Data for this exercise »
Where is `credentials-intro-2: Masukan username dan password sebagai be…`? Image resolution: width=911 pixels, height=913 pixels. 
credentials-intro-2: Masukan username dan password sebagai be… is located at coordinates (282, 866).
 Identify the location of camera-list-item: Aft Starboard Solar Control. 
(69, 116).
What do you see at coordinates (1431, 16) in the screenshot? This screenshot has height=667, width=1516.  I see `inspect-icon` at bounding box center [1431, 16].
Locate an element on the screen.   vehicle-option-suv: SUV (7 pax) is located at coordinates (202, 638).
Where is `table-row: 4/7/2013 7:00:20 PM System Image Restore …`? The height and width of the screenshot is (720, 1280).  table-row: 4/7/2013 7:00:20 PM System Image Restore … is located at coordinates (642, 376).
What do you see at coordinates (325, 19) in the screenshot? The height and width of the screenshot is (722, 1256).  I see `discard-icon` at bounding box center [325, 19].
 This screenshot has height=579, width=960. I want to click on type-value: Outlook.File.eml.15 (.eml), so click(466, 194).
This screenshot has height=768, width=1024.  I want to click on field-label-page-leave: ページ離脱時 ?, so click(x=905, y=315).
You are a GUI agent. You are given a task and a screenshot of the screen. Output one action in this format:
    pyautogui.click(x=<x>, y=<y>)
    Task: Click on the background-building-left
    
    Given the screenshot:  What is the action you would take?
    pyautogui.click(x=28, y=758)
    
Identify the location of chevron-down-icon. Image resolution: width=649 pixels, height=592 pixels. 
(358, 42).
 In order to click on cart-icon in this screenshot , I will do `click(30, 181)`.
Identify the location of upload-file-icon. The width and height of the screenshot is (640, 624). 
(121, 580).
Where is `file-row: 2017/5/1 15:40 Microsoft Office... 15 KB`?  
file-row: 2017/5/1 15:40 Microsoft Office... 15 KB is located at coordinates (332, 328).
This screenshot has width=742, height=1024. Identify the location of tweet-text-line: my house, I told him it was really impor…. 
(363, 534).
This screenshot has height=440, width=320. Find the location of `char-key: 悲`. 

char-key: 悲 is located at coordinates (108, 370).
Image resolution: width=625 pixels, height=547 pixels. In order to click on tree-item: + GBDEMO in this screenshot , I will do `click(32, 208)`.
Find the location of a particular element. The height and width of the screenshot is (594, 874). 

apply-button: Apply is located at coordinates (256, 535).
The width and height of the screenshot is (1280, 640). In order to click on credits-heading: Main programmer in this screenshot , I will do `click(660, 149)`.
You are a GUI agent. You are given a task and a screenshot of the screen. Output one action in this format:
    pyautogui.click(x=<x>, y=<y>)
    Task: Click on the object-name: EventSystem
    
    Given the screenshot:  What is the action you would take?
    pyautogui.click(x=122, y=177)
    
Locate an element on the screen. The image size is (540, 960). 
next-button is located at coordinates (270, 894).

Task » Copy out the data above, swapping "Identify the location of" for "Find the position of" wherever it occurs and leaving everything else unchanged.

Result for this task »
Where is `credentials-intro-2: Masukan username dan password sebagai be…`? Image resolution: width=911 pixels, height=913 pixels. 
credentials-intro-2: Masukan username dan password sebagai be… is located at coordinates (282, 866).
 Find the position of camera-list-item: Aft Starboard Solar Control. 
(69, 116).
What do you see at coordinates (1431, 16) in the screenshot? This screenshot has height=667, width=1516.  I see `inspect-icon` at bounding box center [1431, 16].
Locate an element on the screen.   vehicle-option-suv: SUV (7 pax) is located at coordinates (202, 638).
Where is `table-row: 4/7/2013 7:00:20 PM System Image Restore …`? The height and width of the screenshot is (720, 1280).  table-row: 4/7/2013 7:00:20 PM System Image Restore … is located at coordinates (642, 376).
What do you see at coordinates (325, 19) in the screenshot? The height and width of the screenshot is (722, 1256).  I see `discard-icon` at bounding box center [325, 19].
 This screenshot has height=579, width=960. I want to click on type-value: Outlook.File.eml.15 (.eml), so click(466, 194).
This screenshot has height=768, width=1024.  I want to click on field-label-page-leave: ページ離脱時 ?, so click(x=905, y=315).
You are a GUI agent. You are given a task and a screenshot of the screen. Output one action in this format:
    pyautogui.click(x=<x>, y=<y>)
    Task: Click on the background-building-left
    
    Given the screenshot:  What is the action you would take?
    pyautogui.click(x=28, y=758)
    
Find the position of chevron-down-icon. Image resolution: width=649 pixels, height=592 pixels. 
(358, 42).
 In order to click on cart-icon in this screenshot , I will do `click(30, 181)`.
Find the position of upload-file-icon. The width and height of the screenshot is (640, 624). 
(121, 580).
Where is `file-row: 2017/5/1 15:40 Microsoft Office... 15 KB`?  
file-row: 2017/5/1 15:40 Microsoft Office... 15 KB is located at coordinates (332, 328).
This screenshot has width=742, height=1024. Find the position of tweet-text-line: my house, I told him it was really impor…. 
(363, 534).
This screenshot has height=440, width=320. Find the location of `char-key: 悲`. 

char-key: 悲 is located at coordinates (108, 370).
Image resolution: width=625 pixels, height=547 pixels. In order to click on tree-item: + GBDEMO in this screenshot , I will do `click(32, 208)`.
Find the location of a particular element. The height and width of the screenshot is (594, 874). 

apply-button: Apply is located at coordinates (256, 535).
The width and height of the screenshot is (1280, 640). In order to click on credits-heading: Main programmer in this screenshot , I will do `click(660, 149)`.
You are a GUI agent. You are given a task and a screenshot of the screen. Output one action in this format:
    pyautogui.click(x=<x>, y=<y>)
    Task: Click on the object-name: EventSystem
    
    Given the screenshot:  What is the action you would take?
    pyautogui.click(x=122, y=177)
    
Locate an element on the screen. The image size is (540, 960). 
next-button is located at coordinates (270, 894).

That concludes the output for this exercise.